Definitely not the Beach Boys videos.

"Does questioning the established facts from reliable sources give you a thrill, Mr. Jones?"

Mr. Smith had moved in so close I decided to take him up on his offer of sitting down. Unfortunately, this gave him the chance to plant his fists on the metal table and glare down at me, the light casting deep pools of blackness in his eye sockets.

"Do you get off at the idea of your own government conspiring to kill a mall full of children, Mr. Jones?"

"So, when do I get to meet the 'good cop?'"

I regretted that one before I finished the question. Smith pulled out a file folder and slapped it on the desk, making me jump. After flipping it open, he pushed it my direction. I could see it was a write up from Snoops, a mythbusting news organization. I'd seen this article before.

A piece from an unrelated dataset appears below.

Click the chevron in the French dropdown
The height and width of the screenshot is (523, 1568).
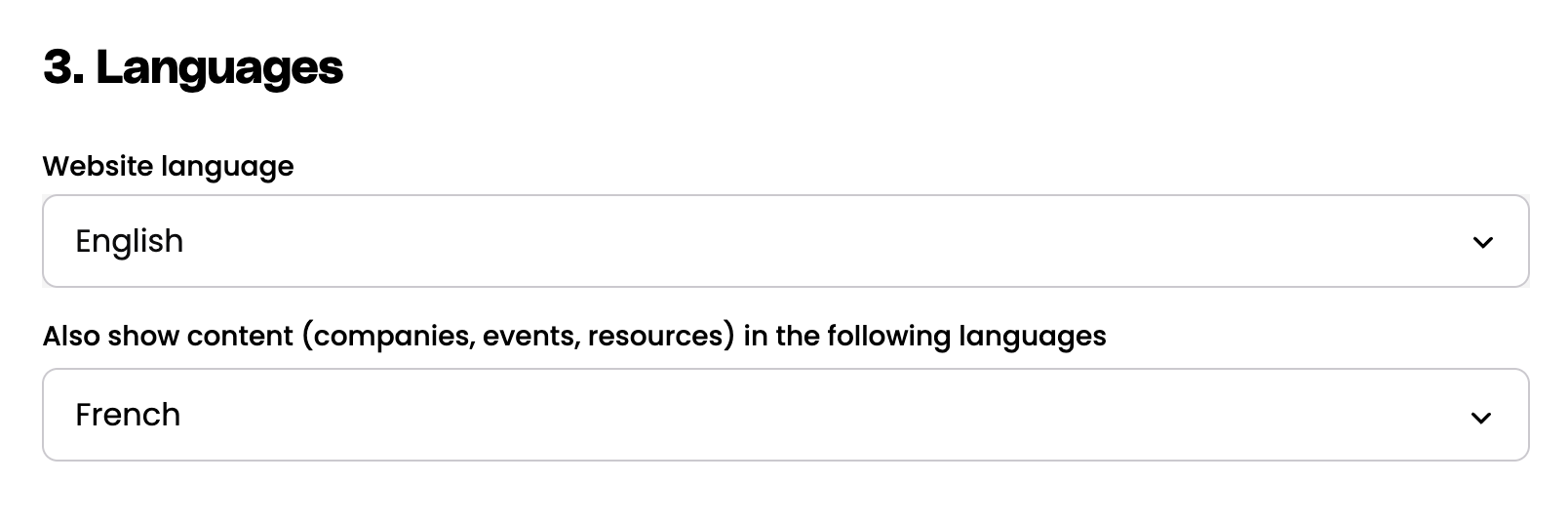pos(1480,418)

"As you can see, Mr. Jones, the whole conspiracy has been deconstructed quite handily. It is just the fevered imaginings of folks who refuse to believe we live in a world where terrible things happen."

"And, I suppose, you and the Snoops people live in a world where the government would never perpetrate a terrible fraud on the public?"

Smith stood up and paced around the other end of the table, his face hidden in gloom.

"Let's be reasonable," he said, "would an act like this really be able to be kept secret? Would the government be able to make everyone go along with a story that was a complete fake?"

"I think you're right," I said, "I think there would probably end up being people who questioned the lack of emotion from parents who supposedly lost their children and are even seen laughing, then mustering up fake emotion when they get on camera. There would be questions about the lack of emergency vehicles in front of the mall, or SWAT team at the site. There might be those who would notice an utter lack of patrons at a supposedly busy shopping center or question why none of the regular employees were working that day."

"Every one of those points was addressed in this article, Mr. Jones. It is pure insanity to go on trying to connect the dots from buckshot and insist it has a pattern."

I looked up, surprised he had pulled that little simile from his tight little, pressed gray pocket.

"Okay," I said, "I admit that I don't buy everything they said. And I'm not ready to accept a conspiracy out of the box."

Mr. Smith moved in, smiling and nodding.

"But, there are some good points in that video that no one has properly explained."

Smith didn't like that.

"Mr. Jones, it sounded as though you were about to show intellect."

"You mean, it sounded like I was going to go along with the official version without reservation?"

"Yes, that's what I meant." 

"Here's what I see. I see some good questions being raised about a government that has said 'Never let a crisis go to waste.' I've also seen some absolutely absurd allegations by the people who have raised those questions, which makes them look like a bunch of looney grass-smokers." 

Smith liked the 'grass-smokers' part, even though he probably supported legalizing pot and outlawing smoking. 

I went on, "The last time I checked, I lived in a free country where people, even the nuts who believe in alien abductions and government conspiracies were allowed to voice their views. If for no other reason, I posted that video. And I liked the idea that they were able to express their concerns." 

"Are you about done?"

"Why, you have somewhere to be?"

"No, but you do." Smith smiled broadly and spread his hands out to the side. "You see, a crazed, lone conspirator is about to walk into a bus station wearing an explosive vest hidden under a winter coat, convinced that he's stopping a government coverup in progress." 

"Let me guess, then you'll get a law passed against winter coats."